Welcome to WebmasterWorld Guest from 54.145.209.107

Googlebot Processing Javascript Functions

   
1:43 pm on May 17, 2012 (gmt 0)

WebmasterWorld Administrator engine is a WebmasterWorld Top Contributor of All Time 10+ Year Member Top Contributors Of The Month Best Post Of The Month



Googlebot Processing Javascript Functions [arstechnica.com]
During the last quarter of 2011, Google finally started to figure out how to efficiently solve the problem from its end, and began to roll out bots that could explore the dynamic content of pages in a limited fashion—crawling through the JavaScript within a page and finding URLs within them to add to the crawl. This required Google to allow its crawlers to send POST requests to websites in some cases, depending on how the JavaScript code was written, rather than the GET request usually used to fetch content. As a result, Google was able to start indexing Facebook comments, for example, as well as other "dynamic comment" systems.
Now, based on the logs Pankratov has shown, it appears that rather than just mining for URLs within scripts, the bots are crawling even deeper than comments, processing JavaScript functions in a way that mimics how they run when users click on the objects that activate them. That would give Google search even better access to the "deep Web"—content hidden in databases and other sources that generally hasn't been indexable before.
.
6:58 pm on May 17, 2012 (gmt 0)

WebmasterWorld Senior Member tedster is a WebmasterWorld Top Contributor of All Time 10+ Year Member



The big deal here - and Google's urgency - is indexing AJAX content, I assume.
7:05 pm on May 17, 2012 (gmt 0)



Wasn't Googlebot adjusted to crawl FB comments and only them?
8:10 pm on May 17, 2012 (gmt 0)

WebmasterWorld Senior Member g1smd is a WebmasterWorld Top Contributor of All Time 10+ Year Member Top Contributors Of The Month



Google's bots added a quarter of a million quids worth of products to the shopping basket of a site last week. They're now blocked.
9:34 pm on May 17, 2012 (gmt 0)

WebmasterWorld Senior Member sgt_kickaxe is a WebmasterWorld Top Contributor of All Time 5+ Year Member



Google had switched to a visual method of recording page content a long time ago, before they launched page previews. They've been able to pick up textual comments loaded by javascript for a long time now. The real news is that they've begun trusting googlebot to dig deeper into code too.

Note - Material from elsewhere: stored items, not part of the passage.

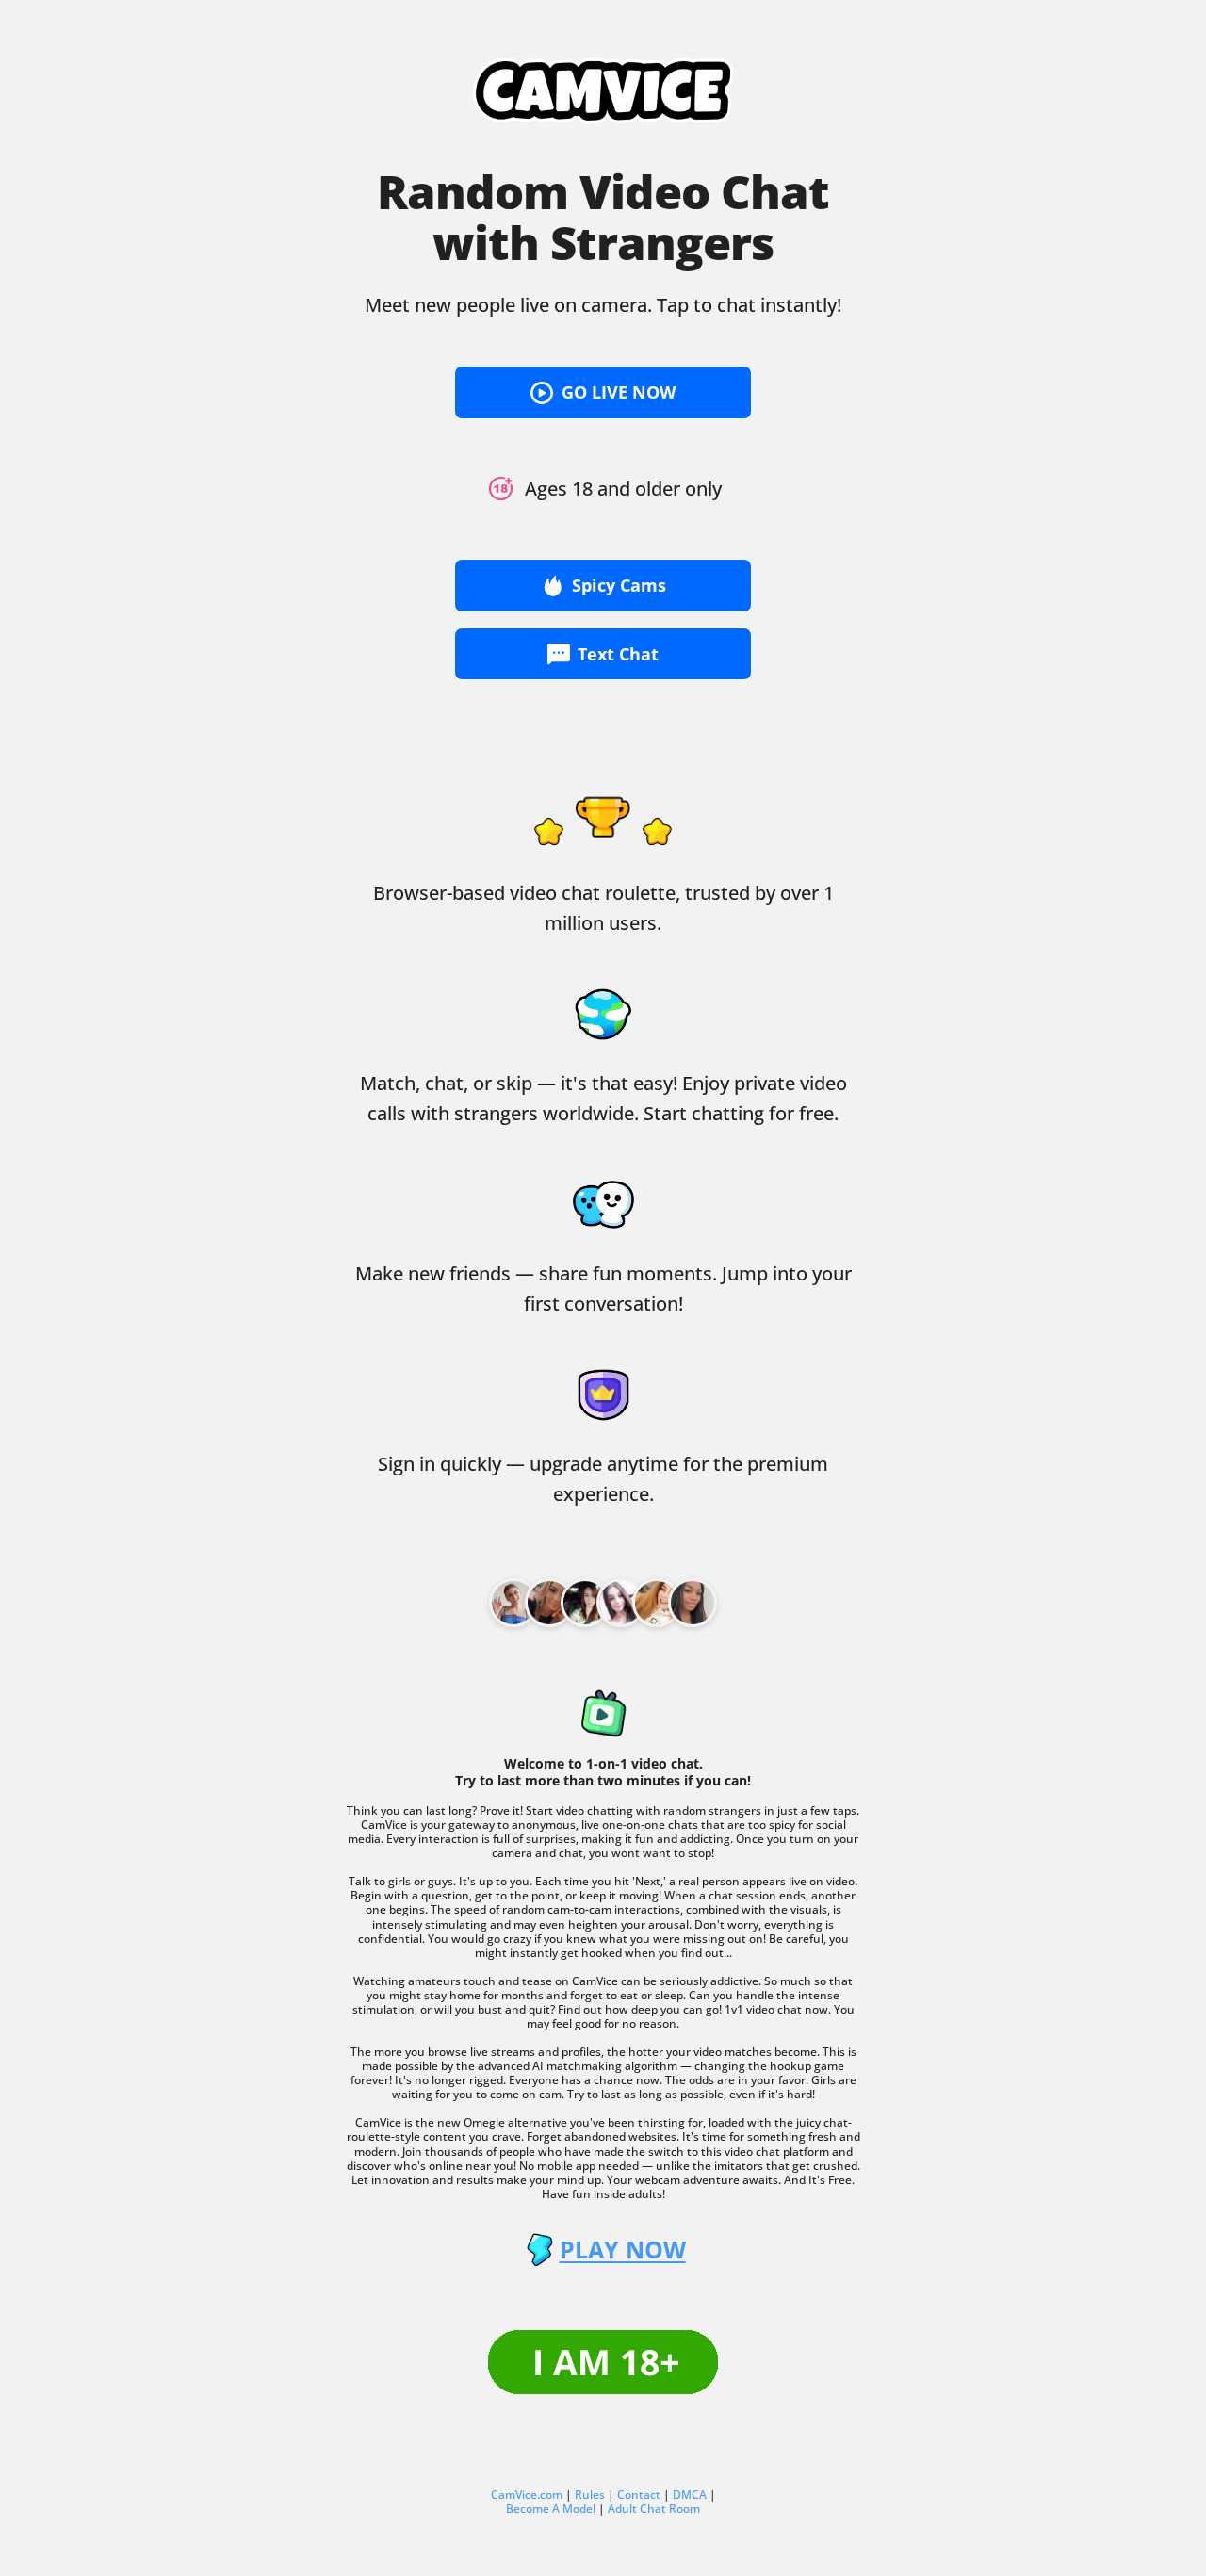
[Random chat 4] (656, 1602)
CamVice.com (526, 2494)
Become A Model (550, 2509)
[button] (603, 392)
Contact (638, 2494)
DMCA (690, 2494)
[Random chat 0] (513, 1602)
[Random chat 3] (620, 1602)
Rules (590, 2494)
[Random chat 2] (585, 1602)
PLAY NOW (622, 2249)
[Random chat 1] (549, 1602)
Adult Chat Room (654, 2509)
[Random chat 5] (692, 1602)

I would NOT be surprised if your site(or you as a webmaster) needs to pass a *sniff test* with their visual methods first, or have a trustworthy history, before googlebot opens up in your javascript with post requests.
8:42 am on May 18, 2012 (gmt 0)

WebmasterWorld Senior Member sgt_kickaxe is a WebmasterWorld Top Contributor of All Time 5+ Year Member



g1smd, was googlebot cookied through at least part of the checkout process?
11:21 am on May 18, 2012 (gmt 0)

WebmasterWorld Senior Member 10+ Year Member



They were doing this 6+ months ago with all that chatter around Disqus comments and Facebook comments.
1:44 pm on May 18, 2012 (gmt 0)

WebmasterWorld Senior Member planet13 is a WebmasterWorld Top Contributor of All Time Top Contributors Of The Month



Google's bots added a quarter of a million quids worth of products to the shopping basket of a site last week. They're now blocked.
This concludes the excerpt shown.